Birchbox, an online beauty subscription service, has seen great success in creating a new sales model for beauty products, re-creating the department-store cosmetics counter in peoples’ homes by delivering a range of samples customers can try out and later repurchase.
Now four years old, Birchbox has built its customer base to more than 1 million people and spawned imitators such as GlossyBox, Ipsy, and Blissmo, plus subscription sellers that deliver razors, pet supplies, and other items directly to consumers’ front doors.
But while the company does make every attempt to convert sample subscribers to full-size SKUs of their favorite products online, Birchbox is also growing the market for existing beauty retailers such as Ulta and Sephora—ostensibly competitors.
“Presumably they may help drive traffic to other stores,” Forrester Research channel strategy analyst Sucharita Mulpuru-Kodali told Retail Dive. “If you try something and love it, wouldn’t that drive you to whatever store has the product?”
Expanding the marketplace
A study from Silicon Valley-based research firm Slice Intelligence confirms that Birchbox isn’t the only retailer benefiting from its sampling. While shoppers spend 38% more online with Birchbox after signing up for monthly $10 sample boxes, the study says, boutique beauty brand Sephora also gets a 5% boost in spending, and Ulta gains 6%.
Birchbox just takes the initial trip out of the equation for the Internet era.
“They’re basically removing the traditional barrier in online shopping: You couldn’t try before you buy,” Kanishka Agarwal, Slice’s chief data officer told Bloomberg. “But guess what? Now you can. And they’re driving up actual purchases.”
Prior to the Internet, beauty shoppers got their samples and testers in department-store counters staffed by representatives of the major brands. And since skin tones and beauty goals vary, the category continues to reward in-store visits for department stores and brands such as MAC, Sephora, and Shiseido, whose e-commerce sites lag in-person sales.
Only Birchbox has been able to lift all boats. “We’re taking people who weren’t even considering going into these stores as a part of a leisurely day, and making them into people who could become browsers and shoppers,” Birchbox co-founder and CEO Katia Beauchamp told Fortune. “And she absolutely spends more on beauty as a result of Birchbox.”
Growing the experience
But Birchbox’s next challenge is to make itself the go-to for reorders. The company’s own research shows that many customers buy full-sized containers of the products they like elsewhere; only about 35% of sales comes from reorders of sampled products.
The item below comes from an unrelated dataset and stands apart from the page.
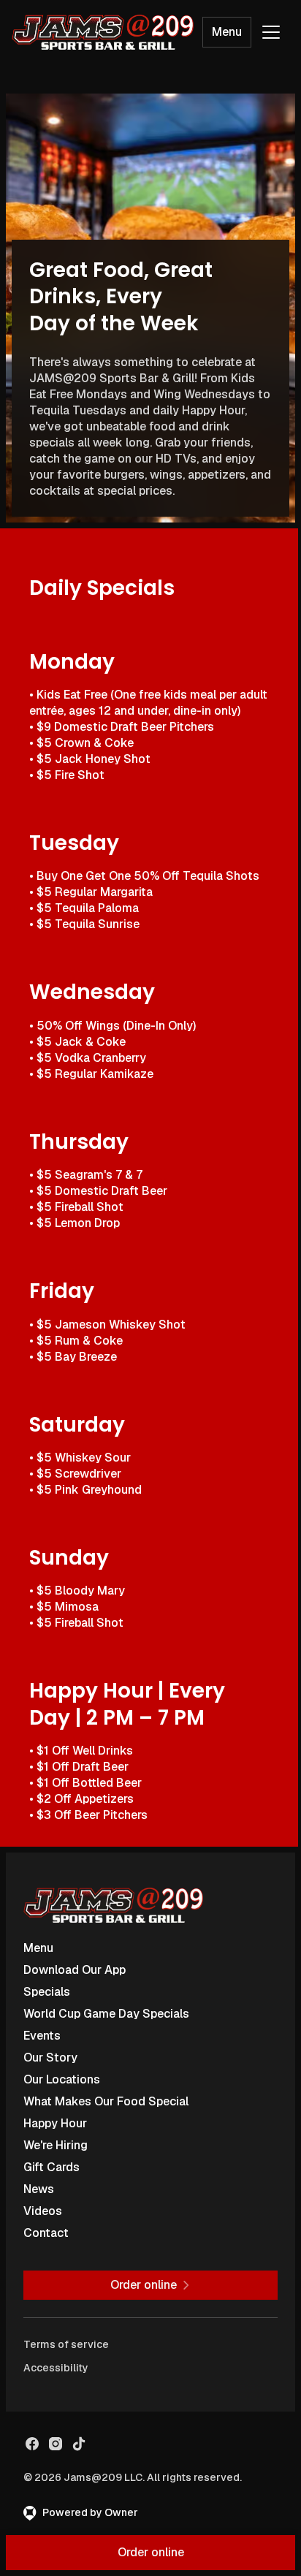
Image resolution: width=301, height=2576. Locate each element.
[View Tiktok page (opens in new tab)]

Only about half of Birchbox’s 1 million subscribers buy additional SKUs regularly on Birchbox.com. And while a loyalty program offers referral bonuses and substantial rewards to encourage future purchases, Birchbox is also looking to brick-and-mortar to build its brand.
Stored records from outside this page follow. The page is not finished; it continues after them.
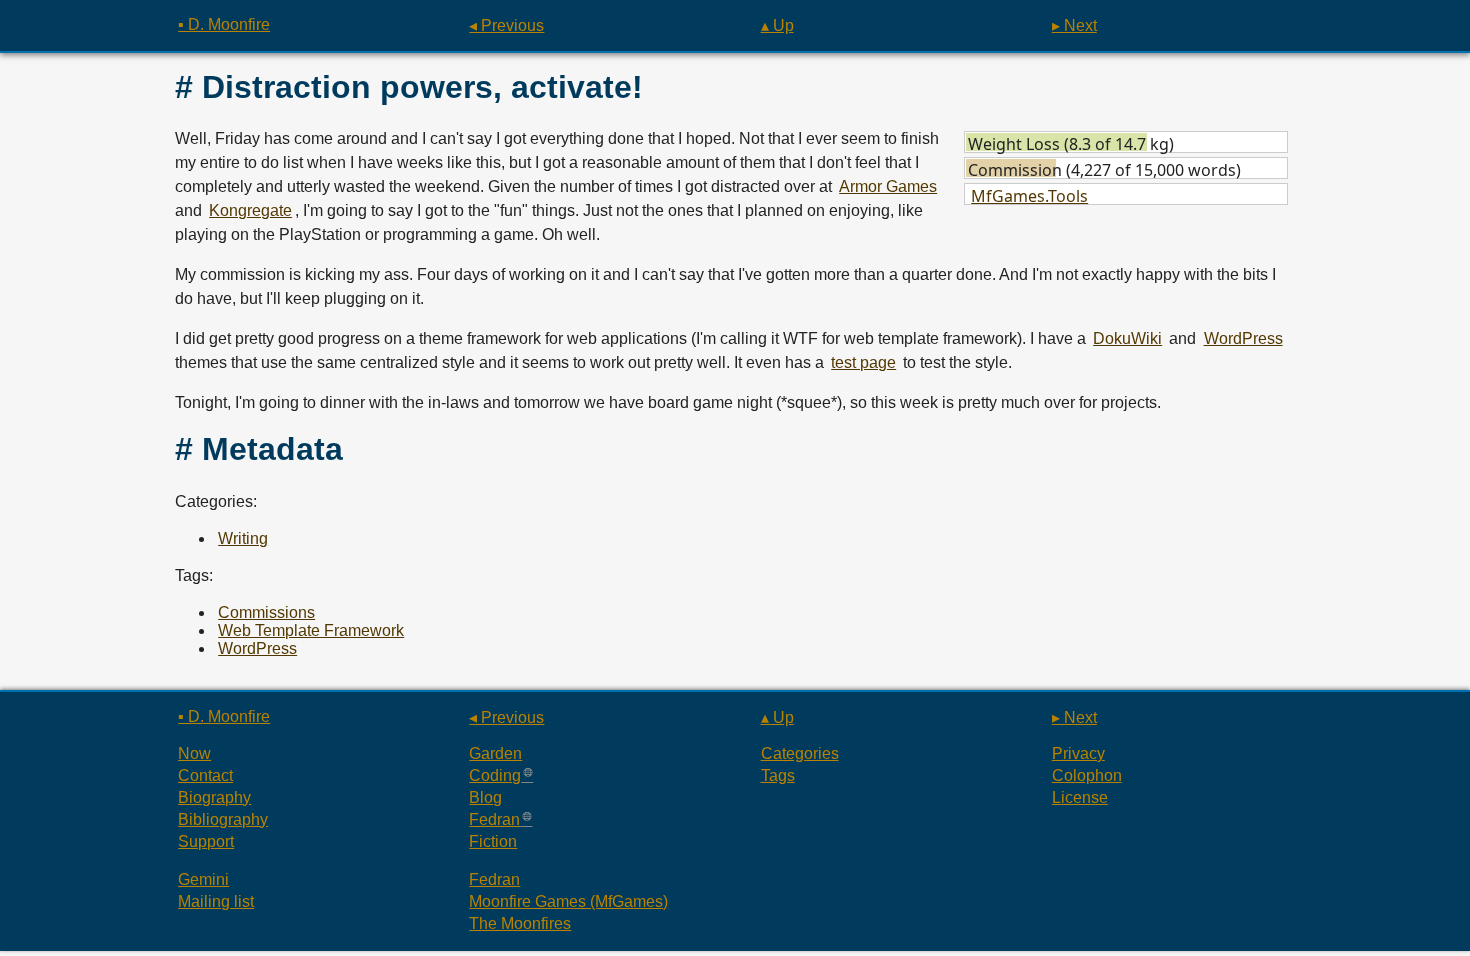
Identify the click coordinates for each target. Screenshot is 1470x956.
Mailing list (216, 901)
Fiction (493, 841)
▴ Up (777, 25)
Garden (495, 753)
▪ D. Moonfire (224, 24)
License (1080, 797)
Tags (778, 775)
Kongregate (250, 210)
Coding (495, 775)
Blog (485, 797)
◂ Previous (506, 25)
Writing (243, 538)
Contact (205, 775)
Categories (800, 753)
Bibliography (223, 819)
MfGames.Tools (1029, 196)
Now (194, 753)
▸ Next (1074, 25)
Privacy (1078, 753)
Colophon (1087, 775)
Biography (214, 797)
Unlike other retailers to make the jump from online-only to brick-and-mortar such as Warby Parker and Bonobos, the first Birchbox store is more than a showroom that only allows customers to try on product. More like an Apple Store, it’s a brand experience that immerses customers in as much Birchbox expertise as it does partners’ products.
The SoHo location offers 4,500 square feet of salon services, personal consultations, how-to seminars on makeup and beauty, a “Try Bar,” 2,000 products for purchase, and the option to build one’s own box in-store for just $15.
But at least at the outset, Birchbox is unlikely to steal sales from any competitor’s brick-and-mortar location that isn’t within a couple of blocks.
“When the footprint is that limited, it’s unlikely to have much of an impact on anything else,” Mulpuru-Kodali said.
This month, the brand is staging pop-up shops in Atlanta, Chicago, and Los Angeles, promising the two cities that garner the highest in-person turnout a permanent Birchbox location in 2016. The company has also partnered with Gap Inc. to launch Birchbox pop-ups inside seven stores in New York, Chicago, Houston, Los Angeles, and San Francisco, and is ramping up advertising to make itself the recognized name in at-home trial.
“You have to believe that when you’re growing the market, everybody benefits from it,” Beauchamp told Bloomberg. “But don’t get me wrong: We’re really focused on how to keep that revenue coming back to Birchbox.”